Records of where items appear
--

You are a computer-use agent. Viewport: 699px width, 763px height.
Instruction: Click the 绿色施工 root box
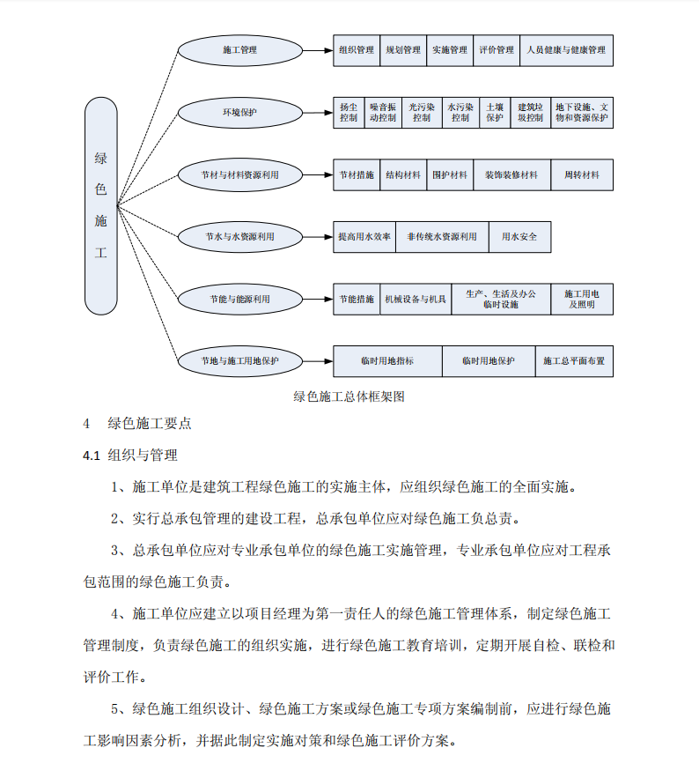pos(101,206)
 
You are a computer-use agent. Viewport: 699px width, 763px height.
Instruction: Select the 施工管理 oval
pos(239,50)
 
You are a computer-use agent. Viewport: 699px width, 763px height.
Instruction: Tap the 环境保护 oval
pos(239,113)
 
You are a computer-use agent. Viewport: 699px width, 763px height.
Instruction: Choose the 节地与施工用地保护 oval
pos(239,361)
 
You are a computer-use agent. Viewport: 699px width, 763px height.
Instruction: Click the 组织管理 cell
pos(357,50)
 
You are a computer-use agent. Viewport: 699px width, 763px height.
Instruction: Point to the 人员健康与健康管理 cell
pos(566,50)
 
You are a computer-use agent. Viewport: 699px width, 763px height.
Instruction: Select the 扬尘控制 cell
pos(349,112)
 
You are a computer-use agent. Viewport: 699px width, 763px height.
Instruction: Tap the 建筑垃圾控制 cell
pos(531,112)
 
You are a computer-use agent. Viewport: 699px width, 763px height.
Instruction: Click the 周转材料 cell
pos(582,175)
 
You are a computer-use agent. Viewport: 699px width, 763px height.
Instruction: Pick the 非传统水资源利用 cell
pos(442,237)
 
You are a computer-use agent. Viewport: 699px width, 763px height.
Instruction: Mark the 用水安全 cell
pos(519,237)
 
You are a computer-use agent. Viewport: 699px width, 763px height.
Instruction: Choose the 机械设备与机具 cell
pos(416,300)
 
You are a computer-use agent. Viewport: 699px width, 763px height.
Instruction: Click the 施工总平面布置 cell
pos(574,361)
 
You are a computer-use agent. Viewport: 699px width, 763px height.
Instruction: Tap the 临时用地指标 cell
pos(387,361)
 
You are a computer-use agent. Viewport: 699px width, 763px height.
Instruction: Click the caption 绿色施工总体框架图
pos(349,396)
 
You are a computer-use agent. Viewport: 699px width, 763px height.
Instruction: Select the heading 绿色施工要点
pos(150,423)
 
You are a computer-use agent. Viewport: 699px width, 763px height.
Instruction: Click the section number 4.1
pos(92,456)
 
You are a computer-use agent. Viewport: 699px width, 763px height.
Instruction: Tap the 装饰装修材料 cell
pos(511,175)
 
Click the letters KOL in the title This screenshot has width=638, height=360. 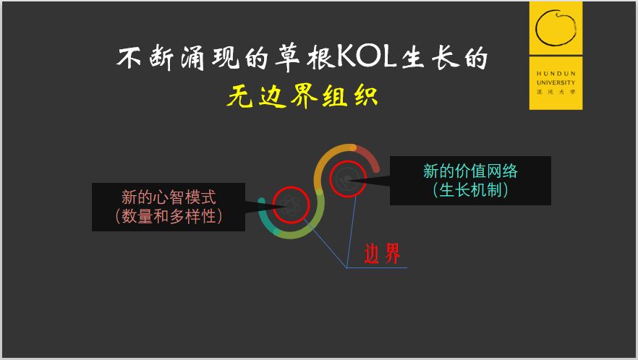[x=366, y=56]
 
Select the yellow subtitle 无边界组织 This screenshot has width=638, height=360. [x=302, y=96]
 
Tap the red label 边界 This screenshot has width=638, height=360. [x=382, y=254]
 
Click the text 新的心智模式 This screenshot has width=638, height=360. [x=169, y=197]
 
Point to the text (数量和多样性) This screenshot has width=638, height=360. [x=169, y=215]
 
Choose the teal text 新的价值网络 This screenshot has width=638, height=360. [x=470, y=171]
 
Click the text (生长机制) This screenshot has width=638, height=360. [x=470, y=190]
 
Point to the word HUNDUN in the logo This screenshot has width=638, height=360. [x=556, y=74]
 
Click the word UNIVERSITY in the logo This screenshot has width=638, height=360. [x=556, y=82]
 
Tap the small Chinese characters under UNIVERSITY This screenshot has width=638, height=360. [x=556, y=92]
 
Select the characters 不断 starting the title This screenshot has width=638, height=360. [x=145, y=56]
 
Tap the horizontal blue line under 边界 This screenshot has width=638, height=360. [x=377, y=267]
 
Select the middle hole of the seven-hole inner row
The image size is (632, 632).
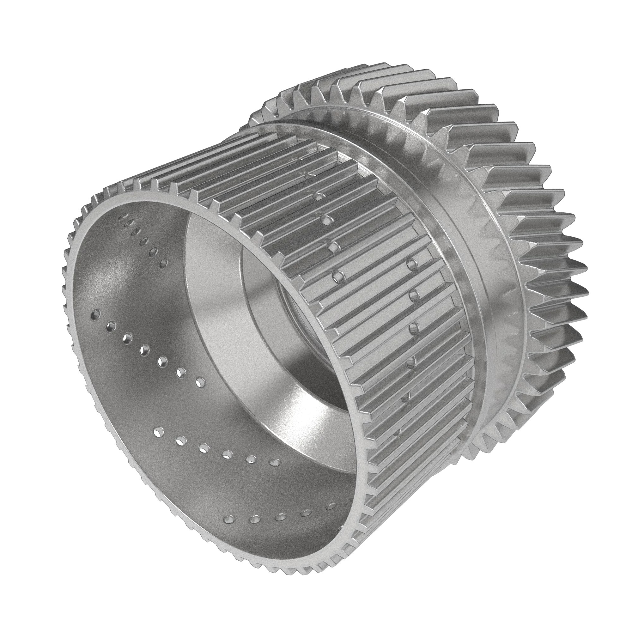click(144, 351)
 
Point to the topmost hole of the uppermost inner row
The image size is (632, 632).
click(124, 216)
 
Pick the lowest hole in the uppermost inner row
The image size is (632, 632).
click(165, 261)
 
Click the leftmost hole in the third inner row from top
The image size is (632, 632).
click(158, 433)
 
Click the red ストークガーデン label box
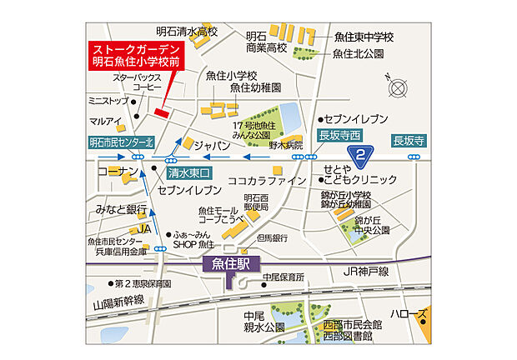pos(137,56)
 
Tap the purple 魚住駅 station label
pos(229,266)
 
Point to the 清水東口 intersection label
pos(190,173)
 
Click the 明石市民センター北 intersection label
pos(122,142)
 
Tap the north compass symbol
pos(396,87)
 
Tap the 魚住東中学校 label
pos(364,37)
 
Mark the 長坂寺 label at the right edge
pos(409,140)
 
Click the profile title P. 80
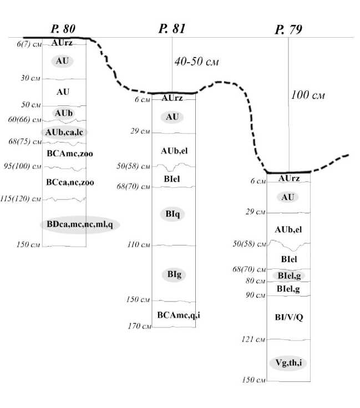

--

Stated task: Arrange everything from the line containing "Tap the red" down to the line containing "Point to the text" as a Markdown table with columns No. and Record line, skipping blank lines.

Written reply:
| No. | Record line |
|---|---|
| 1 | Tap the red label 边界 This screenshot has width=638, height=360. [x=382, y=254] |
| 2 | Click the text 新的心智模式 This screenshot has width=638, height=360. [x=169, y=197] |
| 3 | Point to the text (数量和多样性) This screenshot has width=638, height=360. [x=169, y=215] |